Man kann den Schaden nicht auf die Sanktionen allein reduzieren. Aus der Pandemie schleppen wir noch diverse Probleme mit, auch über Wertschöpfungsketten, weil die Chinesen ihre Häfen zumachen. Und jetzt auch noch der Krieg in der Ukraine.
Alle diese Faktoren führen zu weiteren Störungen der Lieferketten, zu massiv steigenden Energiepreisen, zu einer galoppierenden Inflation, zu Knappheiten bei Rohstoffen, Arbeitskräften, Knappheiten im Transportsektor.
All diese Dinge multiplizieren sich gegenseitig und bedeuten in Summe einen gewaltigen Schaden für die europäische Wirtschaft. In unserer jüngsten Prognose haben wir ermittelt, dass das Produktionswachstum dieses Jahr nur bei 0,6 Prozent liegen wird. Das ist ziemlich mager und das heißt, es wird real in dem einen oder anderen EU-Mitgliedstaat zu einer Rezession kommen.
Gibt es eine Strategie damit umzugehen, einen Ausweg aus dieser multiplen Krise?
Wir können die Wirtschaft nicht ständig mit neuer Bürokratie belasten oder mit Einschränkungen, die andere Teile der Welt nicht haben. Ein Beispiel: Die Industrie-Emissions-Direktive der EU-Kommission, das ist für uns völlig unverständlich, warum man sie gerade jetzt vorgeschlagen hat.
Zudem sehen wir angesichts der Probleme in den Wertschöpfungsketten, dass man diversifizieren muss - da bin ich jetzt bei den Freihandelsabkommen. Wir haben eine ganze Menge Verträge fertig, die man jetzt nur ratifizieren müsste: Der Vertrag mit Chile ist fertig, Mexiko ist fertig, Mercosur ist fertig.
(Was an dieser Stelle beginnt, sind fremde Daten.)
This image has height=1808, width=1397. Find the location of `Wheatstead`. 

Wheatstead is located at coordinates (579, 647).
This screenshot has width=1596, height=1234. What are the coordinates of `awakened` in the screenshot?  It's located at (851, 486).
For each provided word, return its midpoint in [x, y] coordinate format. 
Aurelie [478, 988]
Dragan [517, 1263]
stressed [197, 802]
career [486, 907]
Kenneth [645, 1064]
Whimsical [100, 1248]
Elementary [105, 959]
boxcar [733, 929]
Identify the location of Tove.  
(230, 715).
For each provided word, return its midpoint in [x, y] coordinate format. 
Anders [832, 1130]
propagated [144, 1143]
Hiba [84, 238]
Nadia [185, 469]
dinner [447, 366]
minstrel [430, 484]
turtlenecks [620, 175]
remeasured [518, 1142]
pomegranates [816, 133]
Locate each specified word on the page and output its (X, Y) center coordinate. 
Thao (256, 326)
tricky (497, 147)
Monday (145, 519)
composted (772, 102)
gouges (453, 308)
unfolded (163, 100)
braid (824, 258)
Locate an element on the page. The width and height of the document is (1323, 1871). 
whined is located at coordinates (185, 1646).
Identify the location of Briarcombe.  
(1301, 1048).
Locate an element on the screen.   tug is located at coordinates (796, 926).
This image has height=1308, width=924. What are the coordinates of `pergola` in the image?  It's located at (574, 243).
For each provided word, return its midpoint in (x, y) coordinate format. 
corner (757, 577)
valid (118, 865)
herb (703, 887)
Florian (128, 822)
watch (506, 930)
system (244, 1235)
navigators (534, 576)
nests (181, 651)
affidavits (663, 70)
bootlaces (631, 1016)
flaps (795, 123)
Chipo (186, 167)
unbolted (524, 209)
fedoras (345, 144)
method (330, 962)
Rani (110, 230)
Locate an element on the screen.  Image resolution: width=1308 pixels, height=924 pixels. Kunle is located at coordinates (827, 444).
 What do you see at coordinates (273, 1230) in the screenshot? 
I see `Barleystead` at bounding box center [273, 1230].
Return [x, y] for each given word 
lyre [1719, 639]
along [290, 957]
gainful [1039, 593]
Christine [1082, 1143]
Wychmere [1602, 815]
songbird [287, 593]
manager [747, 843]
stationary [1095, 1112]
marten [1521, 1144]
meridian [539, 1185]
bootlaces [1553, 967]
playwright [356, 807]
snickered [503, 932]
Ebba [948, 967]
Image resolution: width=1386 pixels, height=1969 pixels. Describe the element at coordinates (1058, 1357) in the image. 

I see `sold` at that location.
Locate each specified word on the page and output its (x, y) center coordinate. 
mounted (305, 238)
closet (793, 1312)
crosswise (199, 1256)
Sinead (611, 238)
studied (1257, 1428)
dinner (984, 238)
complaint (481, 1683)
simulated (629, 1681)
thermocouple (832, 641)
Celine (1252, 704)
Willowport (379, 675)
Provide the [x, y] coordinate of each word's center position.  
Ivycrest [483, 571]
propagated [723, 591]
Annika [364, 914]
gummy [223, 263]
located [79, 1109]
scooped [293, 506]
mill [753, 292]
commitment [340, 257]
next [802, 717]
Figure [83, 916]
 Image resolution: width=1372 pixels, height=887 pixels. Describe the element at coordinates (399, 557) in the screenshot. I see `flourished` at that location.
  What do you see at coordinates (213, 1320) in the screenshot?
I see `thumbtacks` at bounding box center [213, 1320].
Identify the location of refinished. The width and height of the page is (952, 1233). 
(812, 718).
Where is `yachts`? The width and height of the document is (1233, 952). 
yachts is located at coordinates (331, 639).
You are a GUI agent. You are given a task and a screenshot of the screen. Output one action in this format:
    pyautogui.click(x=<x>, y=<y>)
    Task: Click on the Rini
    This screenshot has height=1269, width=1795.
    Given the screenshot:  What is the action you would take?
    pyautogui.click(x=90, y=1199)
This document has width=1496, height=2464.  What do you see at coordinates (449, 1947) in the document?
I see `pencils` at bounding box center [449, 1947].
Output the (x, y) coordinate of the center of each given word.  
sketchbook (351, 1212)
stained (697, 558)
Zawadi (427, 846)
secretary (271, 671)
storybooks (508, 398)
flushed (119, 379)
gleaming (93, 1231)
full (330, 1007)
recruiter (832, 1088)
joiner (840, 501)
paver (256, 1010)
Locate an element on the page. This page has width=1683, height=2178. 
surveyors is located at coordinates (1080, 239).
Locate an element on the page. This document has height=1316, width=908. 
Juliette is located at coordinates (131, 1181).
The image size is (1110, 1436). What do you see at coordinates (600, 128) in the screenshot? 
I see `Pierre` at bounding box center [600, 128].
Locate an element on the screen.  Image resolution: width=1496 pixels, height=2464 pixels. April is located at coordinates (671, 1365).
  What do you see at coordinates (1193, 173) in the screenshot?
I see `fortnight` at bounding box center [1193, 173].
Das sind alles Dinge, die notwendig sein werden, um unsere Beschaffungsseite, aber auch um die Absatzmärkte zu diversifizieren.
Also mehr Handel statt weniger, statt decoupling?
Nicht notwendigerweise mehr Handel, sondern anderer Handel: Das Zauberwort aus unserer Sicht lautet Diversifikation. Wir werden mehr Handel mit ähnlich gesinnten Staaten wie wir treiben. Aber das wird nicht reichen. Wir können nicht nur mit lupenreinen Demokratien Handel treiben.
Wie wir derzeit mit Russland agieren, ist richtig.
Mit China wird man einen Weg finden müssen. Trotz aller Risiken werden wir mit China kooperieren müssen in verschiedenen Bereichen, weil ein decoupling von China relativ unrealistisch ist.